▶ [Task to complete]: Each line of the data below from the one holding "Jeep Wrangler JL Packages (61, 2313)" to the one holding "[Jason David Frank: Vom", inclusive, is to be reproduced exactly; no other line belongs in the answer.

* * * *

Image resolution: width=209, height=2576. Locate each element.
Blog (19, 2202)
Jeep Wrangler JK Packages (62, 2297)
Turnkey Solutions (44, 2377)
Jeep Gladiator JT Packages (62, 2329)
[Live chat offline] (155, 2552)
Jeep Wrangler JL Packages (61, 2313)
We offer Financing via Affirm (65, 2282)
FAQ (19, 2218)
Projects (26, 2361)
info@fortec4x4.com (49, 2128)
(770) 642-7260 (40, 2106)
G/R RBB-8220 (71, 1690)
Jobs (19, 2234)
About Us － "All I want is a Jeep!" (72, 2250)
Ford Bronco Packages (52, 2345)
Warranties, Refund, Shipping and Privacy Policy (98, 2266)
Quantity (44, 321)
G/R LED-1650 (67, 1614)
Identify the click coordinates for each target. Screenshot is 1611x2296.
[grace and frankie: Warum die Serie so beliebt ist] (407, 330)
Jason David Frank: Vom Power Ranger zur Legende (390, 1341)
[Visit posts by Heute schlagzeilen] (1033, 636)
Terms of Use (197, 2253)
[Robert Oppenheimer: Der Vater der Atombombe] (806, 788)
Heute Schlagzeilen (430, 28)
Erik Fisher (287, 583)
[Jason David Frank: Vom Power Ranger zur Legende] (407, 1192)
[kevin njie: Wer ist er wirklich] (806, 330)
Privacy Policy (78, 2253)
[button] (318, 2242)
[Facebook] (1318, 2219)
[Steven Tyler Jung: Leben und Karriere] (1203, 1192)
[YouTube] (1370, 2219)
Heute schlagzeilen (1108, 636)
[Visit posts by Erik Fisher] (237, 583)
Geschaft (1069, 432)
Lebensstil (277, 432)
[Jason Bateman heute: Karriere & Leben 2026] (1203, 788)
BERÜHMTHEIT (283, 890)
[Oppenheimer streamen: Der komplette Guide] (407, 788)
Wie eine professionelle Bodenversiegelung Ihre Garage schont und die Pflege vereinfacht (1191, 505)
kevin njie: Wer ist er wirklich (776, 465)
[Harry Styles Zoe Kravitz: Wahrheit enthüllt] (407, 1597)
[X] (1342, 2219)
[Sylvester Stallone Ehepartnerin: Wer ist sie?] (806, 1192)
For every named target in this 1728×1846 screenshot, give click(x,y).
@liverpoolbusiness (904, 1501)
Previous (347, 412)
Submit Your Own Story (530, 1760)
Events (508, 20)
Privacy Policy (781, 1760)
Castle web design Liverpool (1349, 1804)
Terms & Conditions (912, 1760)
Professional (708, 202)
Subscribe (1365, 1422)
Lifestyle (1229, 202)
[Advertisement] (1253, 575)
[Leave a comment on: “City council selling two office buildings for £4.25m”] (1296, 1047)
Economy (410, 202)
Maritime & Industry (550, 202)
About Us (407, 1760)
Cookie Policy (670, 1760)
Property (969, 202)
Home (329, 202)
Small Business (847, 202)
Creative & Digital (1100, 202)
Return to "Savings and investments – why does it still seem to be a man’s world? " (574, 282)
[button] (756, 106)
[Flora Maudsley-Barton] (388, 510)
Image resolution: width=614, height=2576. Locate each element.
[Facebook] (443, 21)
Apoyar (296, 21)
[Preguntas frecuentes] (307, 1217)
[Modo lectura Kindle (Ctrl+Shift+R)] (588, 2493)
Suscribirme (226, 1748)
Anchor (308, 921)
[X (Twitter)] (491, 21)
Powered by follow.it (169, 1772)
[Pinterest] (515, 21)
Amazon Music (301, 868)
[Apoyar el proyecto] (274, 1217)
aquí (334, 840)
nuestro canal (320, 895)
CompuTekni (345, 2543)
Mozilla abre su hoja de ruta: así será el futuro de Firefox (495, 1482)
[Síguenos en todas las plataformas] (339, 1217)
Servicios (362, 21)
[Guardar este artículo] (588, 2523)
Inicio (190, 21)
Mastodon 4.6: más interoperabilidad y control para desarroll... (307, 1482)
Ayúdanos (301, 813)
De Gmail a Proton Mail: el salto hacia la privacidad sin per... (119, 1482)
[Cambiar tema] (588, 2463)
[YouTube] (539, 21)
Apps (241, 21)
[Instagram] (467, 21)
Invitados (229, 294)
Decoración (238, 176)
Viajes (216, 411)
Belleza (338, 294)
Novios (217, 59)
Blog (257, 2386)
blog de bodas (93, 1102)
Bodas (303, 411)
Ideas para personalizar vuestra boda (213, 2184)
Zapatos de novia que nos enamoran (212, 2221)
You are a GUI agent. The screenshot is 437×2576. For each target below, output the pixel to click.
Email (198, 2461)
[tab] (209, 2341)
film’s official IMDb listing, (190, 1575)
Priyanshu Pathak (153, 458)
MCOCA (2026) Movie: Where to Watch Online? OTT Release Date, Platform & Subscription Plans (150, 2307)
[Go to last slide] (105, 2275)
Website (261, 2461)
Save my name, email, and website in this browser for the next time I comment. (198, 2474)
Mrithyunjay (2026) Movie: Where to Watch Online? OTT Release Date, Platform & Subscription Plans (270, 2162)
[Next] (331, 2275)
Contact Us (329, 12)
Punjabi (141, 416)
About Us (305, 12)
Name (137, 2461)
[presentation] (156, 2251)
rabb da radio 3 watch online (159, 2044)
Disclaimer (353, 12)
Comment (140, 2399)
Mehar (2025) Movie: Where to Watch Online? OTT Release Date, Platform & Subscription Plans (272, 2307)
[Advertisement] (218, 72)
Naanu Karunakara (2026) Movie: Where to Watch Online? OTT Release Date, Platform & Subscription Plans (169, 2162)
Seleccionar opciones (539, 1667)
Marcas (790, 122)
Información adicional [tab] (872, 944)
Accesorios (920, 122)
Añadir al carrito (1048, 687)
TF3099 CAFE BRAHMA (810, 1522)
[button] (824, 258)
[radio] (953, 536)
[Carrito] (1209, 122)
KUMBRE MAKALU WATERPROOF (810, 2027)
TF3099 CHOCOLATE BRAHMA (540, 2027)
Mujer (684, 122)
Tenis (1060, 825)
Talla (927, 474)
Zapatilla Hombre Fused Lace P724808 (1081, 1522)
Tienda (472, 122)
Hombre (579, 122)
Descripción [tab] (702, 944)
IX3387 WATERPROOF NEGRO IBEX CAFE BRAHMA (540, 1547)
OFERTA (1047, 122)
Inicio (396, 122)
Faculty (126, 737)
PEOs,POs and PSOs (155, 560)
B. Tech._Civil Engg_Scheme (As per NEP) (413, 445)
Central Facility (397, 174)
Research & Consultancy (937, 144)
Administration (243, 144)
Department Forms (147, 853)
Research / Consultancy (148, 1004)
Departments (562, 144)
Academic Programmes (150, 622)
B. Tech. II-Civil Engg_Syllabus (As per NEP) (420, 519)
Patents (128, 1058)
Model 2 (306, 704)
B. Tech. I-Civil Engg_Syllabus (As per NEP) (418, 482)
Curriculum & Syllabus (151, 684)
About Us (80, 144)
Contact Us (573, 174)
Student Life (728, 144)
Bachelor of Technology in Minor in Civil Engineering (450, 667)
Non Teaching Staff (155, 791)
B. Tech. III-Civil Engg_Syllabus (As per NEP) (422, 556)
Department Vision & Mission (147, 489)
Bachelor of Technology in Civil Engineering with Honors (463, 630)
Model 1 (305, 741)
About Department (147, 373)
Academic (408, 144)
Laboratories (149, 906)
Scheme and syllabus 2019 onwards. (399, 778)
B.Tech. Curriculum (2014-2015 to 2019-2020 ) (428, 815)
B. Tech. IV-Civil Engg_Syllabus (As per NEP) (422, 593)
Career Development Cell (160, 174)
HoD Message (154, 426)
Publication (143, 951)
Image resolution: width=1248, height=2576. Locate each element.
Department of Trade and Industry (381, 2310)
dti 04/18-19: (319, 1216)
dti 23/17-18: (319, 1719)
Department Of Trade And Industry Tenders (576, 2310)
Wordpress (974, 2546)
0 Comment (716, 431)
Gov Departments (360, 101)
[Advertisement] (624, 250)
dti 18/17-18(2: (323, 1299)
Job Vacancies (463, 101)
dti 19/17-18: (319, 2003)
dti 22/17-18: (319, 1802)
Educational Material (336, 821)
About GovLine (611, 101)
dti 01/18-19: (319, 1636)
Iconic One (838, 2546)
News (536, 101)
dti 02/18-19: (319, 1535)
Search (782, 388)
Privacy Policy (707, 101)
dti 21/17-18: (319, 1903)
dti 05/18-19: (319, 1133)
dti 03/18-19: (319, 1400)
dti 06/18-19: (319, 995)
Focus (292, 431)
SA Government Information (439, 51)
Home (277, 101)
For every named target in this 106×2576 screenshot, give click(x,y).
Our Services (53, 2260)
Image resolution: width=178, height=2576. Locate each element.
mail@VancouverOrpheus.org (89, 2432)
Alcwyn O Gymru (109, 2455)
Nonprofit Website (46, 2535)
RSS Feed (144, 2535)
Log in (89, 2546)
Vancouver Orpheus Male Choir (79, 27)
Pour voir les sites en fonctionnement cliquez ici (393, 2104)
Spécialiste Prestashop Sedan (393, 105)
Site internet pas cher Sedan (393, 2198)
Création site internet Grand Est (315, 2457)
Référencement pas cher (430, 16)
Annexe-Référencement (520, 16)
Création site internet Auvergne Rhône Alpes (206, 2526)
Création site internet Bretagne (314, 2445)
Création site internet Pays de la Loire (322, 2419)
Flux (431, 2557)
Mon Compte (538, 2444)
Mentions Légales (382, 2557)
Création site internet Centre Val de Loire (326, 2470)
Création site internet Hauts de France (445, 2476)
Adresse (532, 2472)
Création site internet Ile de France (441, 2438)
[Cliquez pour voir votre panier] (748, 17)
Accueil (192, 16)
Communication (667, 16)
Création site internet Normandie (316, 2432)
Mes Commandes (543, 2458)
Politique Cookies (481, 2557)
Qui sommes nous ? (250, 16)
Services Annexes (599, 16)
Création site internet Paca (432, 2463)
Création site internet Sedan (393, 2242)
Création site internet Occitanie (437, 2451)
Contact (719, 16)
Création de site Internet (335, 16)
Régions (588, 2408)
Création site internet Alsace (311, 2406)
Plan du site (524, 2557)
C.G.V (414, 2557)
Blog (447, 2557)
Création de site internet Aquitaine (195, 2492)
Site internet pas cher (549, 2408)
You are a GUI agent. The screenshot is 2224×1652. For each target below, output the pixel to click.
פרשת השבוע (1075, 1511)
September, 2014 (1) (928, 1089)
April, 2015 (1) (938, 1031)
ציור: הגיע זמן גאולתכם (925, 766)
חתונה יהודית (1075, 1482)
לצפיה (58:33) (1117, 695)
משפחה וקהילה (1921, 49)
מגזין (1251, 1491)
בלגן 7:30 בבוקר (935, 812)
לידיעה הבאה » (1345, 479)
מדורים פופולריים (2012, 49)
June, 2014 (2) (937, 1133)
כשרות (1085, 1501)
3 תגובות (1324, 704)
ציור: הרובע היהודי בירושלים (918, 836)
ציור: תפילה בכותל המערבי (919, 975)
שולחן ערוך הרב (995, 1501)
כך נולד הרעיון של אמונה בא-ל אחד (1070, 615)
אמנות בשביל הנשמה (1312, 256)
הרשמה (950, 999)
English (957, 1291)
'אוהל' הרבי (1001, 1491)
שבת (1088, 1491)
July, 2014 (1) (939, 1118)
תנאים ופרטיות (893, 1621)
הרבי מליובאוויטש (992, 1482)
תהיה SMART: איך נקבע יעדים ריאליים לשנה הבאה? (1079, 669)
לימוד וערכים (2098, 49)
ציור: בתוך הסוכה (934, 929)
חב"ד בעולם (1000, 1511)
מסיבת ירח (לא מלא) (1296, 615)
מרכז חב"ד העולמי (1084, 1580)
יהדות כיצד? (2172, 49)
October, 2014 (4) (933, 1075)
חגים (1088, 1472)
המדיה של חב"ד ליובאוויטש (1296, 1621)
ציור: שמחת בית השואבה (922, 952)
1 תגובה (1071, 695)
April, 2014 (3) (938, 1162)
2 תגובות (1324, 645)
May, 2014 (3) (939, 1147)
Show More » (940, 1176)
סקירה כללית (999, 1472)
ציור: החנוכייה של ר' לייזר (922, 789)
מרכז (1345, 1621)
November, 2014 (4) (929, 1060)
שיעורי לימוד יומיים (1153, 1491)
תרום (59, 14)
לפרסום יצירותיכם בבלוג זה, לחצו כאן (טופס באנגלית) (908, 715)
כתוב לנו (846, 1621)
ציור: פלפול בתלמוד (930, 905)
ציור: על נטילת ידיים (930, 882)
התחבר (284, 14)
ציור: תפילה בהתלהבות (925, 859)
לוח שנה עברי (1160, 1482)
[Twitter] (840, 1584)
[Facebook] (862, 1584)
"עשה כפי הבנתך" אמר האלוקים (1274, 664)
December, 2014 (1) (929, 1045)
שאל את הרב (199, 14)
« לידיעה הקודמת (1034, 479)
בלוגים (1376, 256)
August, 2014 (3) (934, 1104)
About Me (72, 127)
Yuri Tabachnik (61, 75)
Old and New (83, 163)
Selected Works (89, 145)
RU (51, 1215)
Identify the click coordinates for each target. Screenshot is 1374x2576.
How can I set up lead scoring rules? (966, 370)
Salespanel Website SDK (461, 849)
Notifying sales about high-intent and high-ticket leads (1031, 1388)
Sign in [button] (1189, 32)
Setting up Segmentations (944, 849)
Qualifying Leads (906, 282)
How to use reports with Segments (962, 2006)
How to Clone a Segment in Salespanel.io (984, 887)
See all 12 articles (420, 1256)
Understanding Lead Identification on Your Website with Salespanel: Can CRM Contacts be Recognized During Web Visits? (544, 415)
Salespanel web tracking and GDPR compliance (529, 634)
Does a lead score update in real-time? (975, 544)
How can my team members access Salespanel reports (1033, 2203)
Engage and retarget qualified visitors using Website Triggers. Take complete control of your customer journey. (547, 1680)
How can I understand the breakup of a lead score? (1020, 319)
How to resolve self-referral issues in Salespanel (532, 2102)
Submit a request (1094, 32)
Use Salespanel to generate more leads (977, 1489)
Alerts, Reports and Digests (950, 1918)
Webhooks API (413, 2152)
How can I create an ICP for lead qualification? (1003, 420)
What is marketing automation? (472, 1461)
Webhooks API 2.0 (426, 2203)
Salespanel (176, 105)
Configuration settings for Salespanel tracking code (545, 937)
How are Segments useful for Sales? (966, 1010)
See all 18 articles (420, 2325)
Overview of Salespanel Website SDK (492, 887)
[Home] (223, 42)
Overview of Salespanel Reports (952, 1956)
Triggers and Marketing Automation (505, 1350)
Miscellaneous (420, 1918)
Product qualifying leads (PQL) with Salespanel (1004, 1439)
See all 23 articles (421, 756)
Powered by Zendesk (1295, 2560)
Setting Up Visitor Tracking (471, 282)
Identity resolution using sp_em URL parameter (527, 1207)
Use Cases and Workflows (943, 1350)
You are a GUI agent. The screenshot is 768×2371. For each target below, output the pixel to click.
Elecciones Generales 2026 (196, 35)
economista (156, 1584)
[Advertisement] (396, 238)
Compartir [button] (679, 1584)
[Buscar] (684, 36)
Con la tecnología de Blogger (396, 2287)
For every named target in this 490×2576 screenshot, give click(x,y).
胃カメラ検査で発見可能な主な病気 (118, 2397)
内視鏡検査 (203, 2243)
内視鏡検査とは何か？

* * * *

▶ [Task output]:
Jeep Wrangler JL Packages (61, 2313)
We offer Financing via Affirm (65, 2282)
FAQ (19, 2218)
Projects (26, 2361)
info@fortec4x4.com (49, 2128)
(770) 642-7260 (40, 2106)
G/R RBB-8220 (71, 1690)
Jobs (19, 2234)
About Us － "All I want is a Jeep!" (72, 2250)
Ford Bronco Packages (52, 2345)
Warranties, Refund, Shipping and Privacy Policy (98, 2266)
Quantity (44, 321)
G/R LED-1650 (67, 1614)
Identify the click coordinates for each target. Screenshot is 1611x2296.
[grace and frankie: Warum die Serie so beliebt ist] (407, 330)
Jason David Frank: Vom Power Ranger zur Legende (390, 1341)
[Visit posts by Heute schlagzeilen] (1033, 636)
Terms of Use (197, 2253)
[Robert Oppenheimer: Der Vater der Atombombe] (806, 788)
Heute Schlagzeilen (430, 28)
Erik Fisher (287, 583)
[Jason David Frank: Vom Power Ranger zur Legende] (407, 1192)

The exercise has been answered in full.